对一些基因组很大的作物(例如玉米、大麦和小麦)来说,全基因组重测序仍然很贵。有一些替代方法可以进行全基因组范围的测序。一种是对基因组酶切标签进行测序并鉴定多态性标签。与之类似的一个方法是将切下来的基因组片段连上一个识别接头并建库。通过使用甲基化敏感的限制性酶,可以减少具有转座元件的区域,并且在测序文库中富集具有特定限制酶的相对低拷贝的区域。玉米、高粱和大麦都已使用测序进行基因分型的方法做了相关研究,这些应用说明,尽管得到snp的数量和分布有限,该方法对于大规模,低成本基因分型仍是非常有效的。

以rna为基础的基因分型方法利用rna-seq数据获得基因型信息。尽管不同作物的基因组大小有很大差异,其总的基因数量并没有明显差异。因为忽略了大多数重复序列,利用转录本测序推测snp相比基因组重测序更加高效。最近有研究从368个玉米转录本中获得了大量snp,同时进行了基因表达数量性状定位(expression qtl, eqtl)。由于玉米基因组中超过80%都是重复序列,若该研究用全基因组重测序进行,其花费将远超目前。

illustration of the concept of cisand trans expression quantitative trait loci (eqtls)

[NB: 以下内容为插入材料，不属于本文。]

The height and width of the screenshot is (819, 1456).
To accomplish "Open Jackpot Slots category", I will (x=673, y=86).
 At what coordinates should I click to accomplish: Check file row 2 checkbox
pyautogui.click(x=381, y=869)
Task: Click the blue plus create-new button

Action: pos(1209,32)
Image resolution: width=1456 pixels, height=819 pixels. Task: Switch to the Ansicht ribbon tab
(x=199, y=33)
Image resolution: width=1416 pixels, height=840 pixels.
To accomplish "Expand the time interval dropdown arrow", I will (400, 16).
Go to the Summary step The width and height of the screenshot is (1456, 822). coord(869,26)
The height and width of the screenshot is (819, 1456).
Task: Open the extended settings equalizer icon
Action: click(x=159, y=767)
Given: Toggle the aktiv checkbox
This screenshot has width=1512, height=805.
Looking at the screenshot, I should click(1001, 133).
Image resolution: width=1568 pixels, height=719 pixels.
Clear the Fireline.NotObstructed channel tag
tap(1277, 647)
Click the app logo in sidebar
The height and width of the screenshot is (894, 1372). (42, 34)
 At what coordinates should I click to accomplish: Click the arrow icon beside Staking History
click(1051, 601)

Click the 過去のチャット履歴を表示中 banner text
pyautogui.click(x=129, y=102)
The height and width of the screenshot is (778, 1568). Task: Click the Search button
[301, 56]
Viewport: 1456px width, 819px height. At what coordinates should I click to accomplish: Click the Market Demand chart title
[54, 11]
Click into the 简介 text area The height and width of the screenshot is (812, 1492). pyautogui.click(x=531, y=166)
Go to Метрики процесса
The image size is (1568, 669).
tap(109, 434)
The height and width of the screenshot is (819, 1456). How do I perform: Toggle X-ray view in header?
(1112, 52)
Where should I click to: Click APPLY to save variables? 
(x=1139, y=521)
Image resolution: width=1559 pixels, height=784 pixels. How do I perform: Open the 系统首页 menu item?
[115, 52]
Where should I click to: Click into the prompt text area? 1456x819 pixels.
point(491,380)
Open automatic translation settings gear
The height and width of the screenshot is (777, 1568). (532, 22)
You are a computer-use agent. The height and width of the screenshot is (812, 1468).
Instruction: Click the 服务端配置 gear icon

但是基于rna-seq的基因分型有几个弱点必须知晓。因为基因中的snp密度远小于基因间,从rna-seq得到的snp数量可能不足以进行gwas分析,尤其是那些连锁不平衡很高的作物。snp分布的强烈偏向引起了另一个问题:在一个特定时间点的特定组织中,许多基因只有很低的甚至没有表达量,这导致无法进行基因分型。但是从大型群体多组织、多时间点取样提取rna将极大增加工作量。得益于外显子捕获,基于外显子的基因分型也可以应用于群体大、基因组复杂的作物(table 1)。

下期小编将为大家介绍作物中的连锁定位和作物驯化基因组多样性,敬请期待。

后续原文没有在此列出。